BEGIN

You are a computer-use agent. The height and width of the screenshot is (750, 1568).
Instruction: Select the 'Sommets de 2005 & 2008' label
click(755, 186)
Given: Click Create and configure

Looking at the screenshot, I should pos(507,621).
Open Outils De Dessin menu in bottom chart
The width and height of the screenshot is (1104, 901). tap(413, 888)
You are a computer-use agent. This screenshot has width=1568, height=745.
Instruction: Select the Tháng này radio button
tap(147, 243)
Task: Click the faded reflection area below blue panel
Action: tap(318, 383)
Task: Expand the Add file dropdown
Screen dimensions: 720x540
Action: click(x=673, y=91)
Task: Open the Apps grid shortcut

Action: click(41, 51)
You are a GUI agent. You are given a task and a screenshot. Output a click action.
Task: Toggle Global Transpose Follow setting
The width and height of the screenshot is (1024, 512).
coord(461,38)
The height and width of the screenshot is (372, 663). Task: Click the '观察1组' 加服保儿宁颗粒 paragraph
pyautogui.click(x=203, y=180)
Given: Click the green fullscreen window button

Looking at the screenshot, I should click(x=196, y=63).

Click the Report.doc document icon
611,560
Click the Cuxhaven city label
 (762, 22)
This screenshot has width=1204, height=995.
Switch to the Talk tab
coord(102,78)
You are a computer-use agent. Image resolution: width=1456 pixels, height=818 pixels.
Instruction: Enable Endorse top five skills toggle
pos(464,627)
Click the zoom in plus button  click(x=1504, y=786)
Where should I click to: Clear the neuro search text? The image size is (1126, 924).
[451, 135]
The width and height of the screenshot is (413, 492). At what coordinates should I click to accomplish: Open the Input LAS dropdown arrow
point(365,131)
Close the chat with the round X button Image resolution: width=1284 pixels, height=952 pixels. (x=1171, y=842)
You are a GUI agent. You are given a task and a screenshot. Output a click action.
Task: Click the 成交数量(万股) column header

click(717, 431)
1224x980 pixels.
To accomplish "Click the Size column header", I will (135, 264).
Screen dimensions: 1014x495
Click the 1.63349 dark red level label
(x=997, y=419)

END

*Work to be completed*
How many lines in the records hold the string "pixels"? The number alone is the answer.

*Answer box*
3